- **WHAT THIS TASK INVOLVES**
Return the listing verbatim, beginning with its first line and continuing through the line that contains "click(x=715, y=48)", with both of those lines included.

- **DATASET EXCERPTS**

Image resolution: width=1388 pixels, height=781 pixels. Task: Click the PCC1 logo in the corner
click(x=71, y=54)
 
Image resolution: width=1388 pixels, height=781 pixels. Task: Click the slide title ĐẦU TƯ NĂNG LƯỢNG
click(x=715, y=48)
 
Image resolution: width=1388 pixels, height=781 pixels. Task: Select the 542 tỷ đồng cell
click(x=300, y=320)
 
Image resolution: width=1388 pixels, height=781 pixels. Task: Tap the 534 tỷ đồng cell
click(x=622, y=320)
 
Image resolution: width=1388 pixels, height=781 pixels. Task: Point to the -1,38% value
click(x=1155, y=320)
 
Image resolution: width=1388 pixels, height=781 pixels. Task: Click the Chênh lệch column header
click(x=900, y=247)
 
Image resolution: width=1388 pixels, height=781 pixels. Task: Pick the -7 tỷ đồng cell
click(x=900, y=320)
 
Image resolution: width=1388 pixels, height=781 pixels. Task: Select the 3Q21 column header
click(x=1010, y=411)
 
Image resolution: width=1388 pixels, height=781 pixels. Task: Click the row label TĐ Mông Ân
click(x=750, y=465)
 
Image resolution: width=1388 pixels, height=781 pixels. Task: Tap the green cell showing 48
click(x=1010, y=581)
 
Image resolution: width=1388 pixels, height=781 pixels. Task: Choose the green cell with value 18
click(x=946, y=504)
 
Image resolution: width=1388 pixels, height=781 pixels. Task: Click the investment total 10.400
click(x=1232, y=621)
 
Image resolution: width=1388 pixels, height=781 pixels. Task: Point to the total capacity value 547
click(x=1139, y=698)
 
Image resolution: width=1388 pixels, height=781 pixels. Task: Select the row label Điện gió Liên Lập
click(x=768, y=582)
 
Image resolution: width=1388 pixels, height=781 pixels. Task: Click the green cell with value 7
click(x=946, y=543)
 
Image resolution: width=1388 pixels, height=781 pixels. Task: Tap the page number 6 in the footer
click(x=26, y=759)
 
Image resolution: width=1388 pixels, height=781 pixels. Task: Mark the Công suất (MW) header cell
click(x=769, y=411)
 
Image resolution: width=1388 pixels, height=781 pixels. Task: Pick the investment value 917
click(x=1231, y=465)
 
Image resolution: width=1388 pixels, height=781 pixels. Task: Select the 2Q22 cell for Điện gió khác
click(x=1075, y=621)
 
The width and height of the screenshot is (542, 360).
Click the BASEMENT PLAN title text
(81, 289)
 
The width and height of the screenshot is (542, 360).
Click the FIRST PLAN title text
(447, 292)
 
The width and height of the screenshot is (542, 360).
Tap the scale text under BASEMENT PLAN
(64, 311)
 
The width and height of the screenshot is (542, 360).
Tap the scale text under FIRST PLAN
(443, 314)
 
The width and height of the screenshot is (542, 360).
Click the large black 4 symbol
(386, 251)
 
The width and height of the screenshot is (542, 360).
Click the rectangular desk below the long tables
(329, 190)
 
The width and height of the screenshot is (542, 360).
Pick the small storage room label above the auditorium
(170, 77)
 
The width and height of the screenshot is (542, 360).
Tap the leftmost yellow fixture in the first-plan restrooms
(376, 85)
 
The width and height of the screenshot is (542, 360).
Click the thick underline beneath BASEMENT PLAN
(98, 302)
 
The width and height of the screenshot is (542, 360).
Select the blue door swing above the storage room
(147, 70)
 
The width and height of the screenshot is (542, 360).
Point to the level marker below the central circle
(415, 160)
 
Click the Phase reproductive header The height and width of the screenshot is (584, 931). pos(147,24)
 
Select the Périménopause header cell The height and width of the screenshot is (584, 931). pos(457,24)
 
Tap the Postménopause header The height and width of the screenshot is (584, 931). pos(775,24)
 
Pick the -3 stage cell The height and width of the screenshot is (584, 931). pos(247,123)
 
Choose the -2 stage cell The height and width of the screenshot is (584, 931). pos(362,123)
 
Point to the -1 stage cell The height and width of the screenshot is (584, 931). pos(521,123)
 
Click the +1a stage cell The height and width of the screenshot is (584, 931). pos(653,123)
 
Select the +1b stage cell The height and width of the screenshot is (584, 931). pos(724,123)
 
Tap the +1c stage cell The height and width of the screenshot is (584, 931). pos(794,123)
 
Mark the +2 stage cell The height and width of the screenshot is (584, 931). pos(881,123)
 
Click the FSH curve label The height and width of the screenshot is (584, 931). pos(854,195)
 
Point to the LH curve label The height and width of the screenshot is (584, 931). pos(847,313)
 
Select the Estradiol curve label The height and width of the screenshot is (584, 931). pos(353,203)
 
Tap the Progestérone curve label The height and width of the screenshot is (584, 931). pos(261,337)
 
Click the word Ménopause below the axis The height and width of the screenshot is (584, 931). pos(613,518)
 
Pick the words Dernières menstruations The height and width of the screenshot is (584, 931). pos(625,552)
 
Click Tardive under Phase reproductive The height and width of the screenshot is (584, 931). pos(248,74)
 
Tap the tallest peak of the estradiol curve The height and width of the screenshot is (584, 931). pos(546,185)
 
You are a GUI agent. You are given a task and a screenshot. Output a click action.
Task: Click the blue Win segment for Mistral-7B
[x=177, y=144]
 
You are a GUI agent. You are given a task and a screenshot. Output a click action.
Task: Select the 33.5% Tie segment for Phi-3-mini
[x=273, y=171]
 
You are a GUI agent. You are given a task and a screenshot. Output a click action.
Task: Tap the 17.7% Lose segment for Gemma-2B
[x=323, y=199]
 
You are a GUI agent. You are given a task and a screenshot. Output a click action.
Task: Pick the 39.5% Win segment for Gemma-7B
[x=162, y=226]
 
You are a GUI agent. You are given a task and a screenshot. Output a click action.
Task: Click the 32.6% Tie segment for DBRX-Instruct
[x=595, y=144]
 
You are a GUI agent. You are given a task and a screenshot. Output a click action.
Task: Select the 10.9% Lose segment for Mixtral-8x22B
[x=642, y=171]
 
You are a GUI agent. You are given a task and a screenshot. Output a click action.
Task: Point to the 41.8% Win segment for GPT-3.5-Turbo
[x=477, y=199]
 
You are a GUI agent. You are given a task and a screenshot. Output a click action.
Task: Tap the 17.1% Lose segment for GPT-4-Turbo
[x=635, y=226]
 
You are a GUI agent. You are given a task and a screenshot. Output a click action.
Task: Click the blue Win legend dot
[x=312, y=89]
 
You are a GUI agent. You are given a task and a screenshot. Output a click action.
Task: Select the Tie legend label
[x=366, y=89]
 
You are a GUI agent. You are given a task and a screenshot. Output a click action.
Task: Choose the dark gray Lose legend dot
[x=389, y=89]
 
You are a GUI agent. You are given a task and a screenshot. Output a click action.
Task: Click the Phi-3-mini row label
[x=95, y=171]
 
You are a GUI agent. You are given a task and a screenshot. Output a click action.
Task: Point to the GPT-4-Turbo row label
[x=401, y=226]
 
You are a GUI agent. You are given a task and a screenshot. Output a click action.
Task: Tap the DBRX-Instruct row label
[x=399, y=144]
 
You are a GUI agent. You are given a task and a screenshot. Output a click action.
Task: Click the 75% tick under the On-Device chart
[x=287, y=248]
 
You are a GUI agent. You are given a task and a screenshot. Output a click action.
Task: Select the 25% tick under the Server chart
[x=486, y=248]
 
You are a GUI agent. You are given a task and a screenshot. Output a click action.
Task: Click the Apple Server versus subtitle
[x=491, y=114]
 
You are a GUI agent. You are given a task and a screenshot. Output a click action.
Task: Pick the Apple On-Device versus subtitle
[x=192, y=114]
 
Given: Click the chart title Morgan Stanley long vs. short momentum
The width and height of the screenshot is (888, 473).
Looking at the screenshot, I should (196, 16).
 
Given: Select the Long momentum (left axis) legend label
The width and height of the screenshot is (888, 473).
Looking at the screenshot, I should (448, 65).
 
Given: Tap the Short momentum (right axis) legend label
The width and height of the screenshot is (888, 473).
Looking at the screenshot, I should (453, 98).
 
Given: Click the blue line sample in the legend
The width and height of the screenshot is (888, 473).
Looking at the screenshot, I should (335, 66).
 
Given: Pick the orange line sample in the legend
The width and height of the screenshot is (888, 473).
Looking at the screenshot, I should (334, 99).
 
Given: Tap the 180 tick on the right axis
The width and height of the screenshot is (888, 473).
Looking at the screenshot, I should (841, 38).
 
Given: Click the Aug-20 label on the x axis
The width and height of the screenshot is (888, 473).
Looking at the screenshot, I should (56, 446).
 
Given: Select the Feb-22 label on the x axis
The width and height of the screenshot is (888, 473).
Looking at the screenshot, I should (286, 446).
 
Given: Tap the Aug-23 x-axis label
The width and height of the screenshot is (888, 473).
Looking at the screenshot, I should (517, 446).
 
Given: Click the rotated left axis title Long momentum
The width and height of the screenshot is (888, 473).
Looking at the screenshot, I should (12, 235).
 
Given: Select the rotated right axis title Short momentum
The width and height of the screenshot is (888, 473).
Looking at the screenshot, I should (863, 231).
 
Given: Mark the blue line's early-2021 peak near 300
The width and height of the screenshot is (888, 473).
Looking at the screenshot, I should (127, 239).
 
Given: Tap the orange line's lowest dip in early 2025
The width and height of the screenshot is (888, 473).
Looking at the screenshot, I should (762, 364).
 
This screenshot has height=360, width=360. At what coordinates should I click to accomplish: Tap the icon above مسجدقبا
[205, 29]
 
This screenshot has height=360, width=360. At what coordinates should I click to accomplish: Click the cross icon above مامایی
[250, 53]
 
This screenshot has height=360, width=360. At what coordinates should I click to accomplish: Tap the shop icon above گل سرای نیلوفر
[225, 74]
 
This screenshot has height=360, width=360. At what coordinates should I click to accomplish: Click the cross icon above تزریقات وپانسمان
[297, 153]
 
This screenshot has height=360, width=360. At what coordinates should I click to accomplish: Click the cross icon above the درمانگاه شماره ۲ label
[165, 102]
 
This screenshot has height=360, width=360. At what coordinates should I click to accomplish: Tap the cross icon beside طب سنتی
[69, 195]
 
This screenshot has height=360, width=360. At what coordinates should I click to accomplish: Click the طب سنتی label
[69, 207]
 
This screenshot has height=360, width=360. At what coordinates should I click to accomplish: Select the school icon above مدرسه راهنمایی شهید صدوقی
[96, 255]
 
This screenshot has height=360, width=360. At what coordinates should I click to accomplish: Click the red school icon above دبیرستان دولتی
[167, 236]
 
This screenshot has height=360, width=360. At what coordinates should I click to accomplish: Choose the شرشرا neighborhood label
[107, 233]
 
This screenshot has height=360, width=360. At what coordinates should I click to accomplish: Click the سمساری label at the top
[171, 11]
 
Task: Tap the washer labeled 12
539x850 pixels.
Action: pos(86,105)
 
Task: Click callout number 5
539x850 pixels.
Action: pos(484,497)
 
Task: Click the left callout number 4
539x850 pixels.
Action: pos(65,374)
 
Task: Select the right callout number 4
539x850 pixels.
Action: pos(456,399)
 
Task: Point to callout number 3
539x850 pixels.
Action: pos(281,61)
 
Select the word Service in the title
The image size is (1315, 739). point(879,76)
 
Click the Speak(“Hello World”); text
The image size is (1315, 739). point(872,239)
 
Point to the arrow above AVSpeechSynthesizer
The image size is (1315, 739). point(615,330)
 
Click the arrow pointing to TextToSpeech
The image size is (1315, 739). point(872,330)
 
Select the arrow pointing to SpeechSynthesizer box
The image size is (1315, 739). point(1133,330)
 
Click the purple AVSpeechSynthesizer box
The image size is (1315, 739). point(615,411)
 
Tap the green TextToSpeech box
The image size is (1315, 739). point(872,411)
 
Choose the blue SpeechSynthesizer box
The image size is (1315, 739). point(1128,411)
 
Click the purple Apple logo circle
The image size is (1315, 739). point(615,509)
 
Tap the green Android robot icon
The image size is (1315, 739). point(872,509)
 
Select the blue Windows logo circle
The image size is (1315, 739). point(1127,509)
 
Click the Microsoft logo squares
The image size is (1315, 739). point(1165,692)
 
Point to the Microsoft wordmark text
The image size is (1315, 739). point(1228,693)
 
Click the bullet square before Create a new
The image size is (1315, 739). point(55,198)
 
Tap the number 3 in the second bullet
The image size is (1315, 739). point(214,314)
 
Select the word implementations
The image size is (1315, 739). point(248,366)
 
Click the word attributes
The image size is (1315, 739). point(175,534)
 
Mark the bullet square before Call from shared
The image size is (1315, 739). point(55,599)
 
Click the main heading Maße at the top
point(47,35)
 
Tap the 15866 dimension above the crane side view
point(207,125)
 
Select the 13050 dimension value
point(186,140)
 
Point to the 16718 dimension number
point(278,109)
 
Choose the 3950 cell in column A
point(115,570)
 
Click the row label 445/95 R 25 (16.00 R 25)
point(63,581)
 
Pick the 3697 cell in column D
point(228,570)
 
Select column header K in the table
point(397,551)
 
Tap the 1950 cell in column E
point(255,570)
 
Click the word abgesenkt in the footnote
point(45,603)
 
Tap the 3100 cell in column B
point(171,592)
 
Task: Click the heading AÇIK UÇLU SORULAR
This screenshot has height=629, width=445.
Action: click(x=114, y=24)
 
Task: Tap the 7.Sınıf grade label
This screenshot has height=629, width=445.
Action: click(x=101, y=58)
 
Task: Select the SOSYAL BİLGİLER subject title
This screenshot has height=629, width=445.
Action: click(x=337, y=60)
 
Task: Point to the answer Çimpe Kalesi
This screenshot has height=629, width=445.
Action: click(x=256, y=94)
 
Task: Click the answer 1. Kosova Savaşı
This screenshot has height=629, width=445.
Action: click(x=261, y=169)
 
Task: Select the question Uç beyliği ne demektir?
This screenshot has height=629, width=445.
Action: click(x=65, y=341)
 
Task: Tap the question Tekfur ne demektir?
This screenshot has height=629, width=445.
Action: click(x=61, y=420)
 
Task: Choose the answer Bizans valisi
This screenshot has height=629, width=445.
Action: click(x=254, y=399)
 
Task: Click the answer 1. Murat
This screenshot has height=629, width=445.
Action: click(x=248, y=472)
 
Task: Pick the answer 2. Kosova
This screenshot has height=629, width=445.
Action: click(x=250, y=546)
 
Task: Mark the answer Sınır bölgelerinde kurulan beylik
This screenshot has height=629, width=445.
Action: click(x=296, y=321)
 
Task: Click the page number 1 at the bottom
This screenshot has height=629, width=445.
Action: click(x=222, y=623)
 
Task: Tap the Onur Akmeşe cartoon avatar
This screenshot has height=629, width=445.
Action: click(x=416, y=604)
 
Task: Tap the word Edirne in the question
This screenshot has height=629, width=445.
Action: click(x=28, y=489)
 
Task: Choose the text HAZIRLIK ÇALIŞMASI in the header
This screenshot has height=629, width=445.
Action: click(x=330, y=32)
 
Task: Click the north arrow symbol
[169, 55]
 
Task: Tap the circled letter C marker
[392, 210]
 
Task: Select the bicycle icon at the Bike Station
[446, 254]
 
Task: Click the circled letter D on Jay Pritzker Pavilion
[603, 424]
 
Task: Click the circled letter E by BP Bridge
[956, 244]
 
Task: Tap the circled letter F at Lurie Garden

- **TASK RESPONSE**
Image resolution: width=1388 pixels, height=781 pixels. Task: Click the PCC1 logo in the corner
click(x=71, y=54)
 
Image resolution: width=1388 pixels, height=781 pixels. Task: Click the slide title ĐẦU TƯ NĂNG LƯỢNG
click(x=715, y=48)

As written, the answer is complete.